## PROBLEM DESCRIPTION
Take the listing from the line containing "Open the Batoh category link" through the line containing "This screenshot has height=402, width=520." and change "Bevel and Emboss" to "Drop Shadow", keeping everything else the same. Leave the pictures out of your answer.

## RECORDS SHOWN
— BEGIN —

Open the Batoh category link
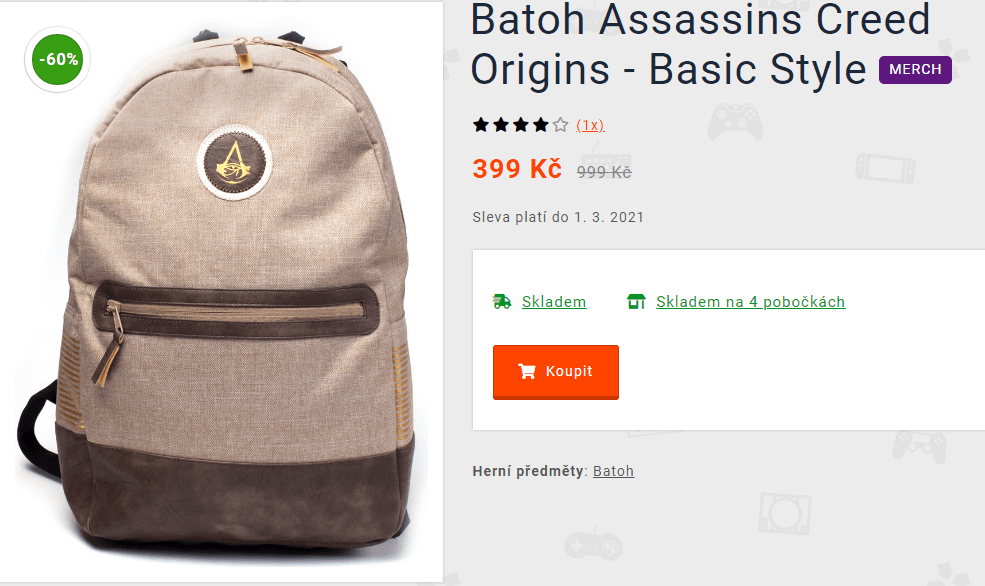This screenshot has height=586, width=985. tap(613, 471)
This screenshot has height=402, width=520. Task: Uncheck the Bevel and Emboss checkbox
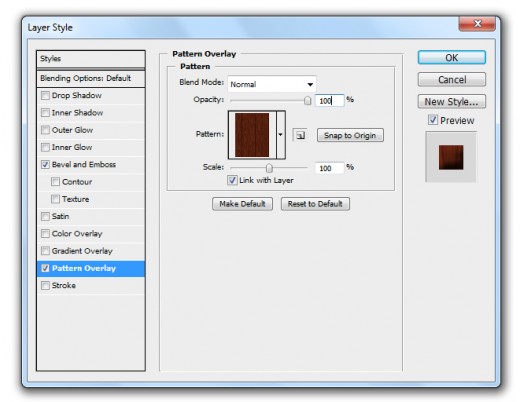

— END —
— BEGIN —

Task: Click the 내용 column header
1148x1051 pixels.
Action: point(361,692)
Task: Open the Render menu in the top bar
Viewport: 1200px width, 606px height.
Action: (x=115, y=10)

— END —

## OUTPUT FOR THIS TASK
Open the Batoh category link
This screenshot has height=586, width=985. tap(613, 471)
This screenshot has height=402, width=520. Task: Uncheck the Drop Shadow checkbox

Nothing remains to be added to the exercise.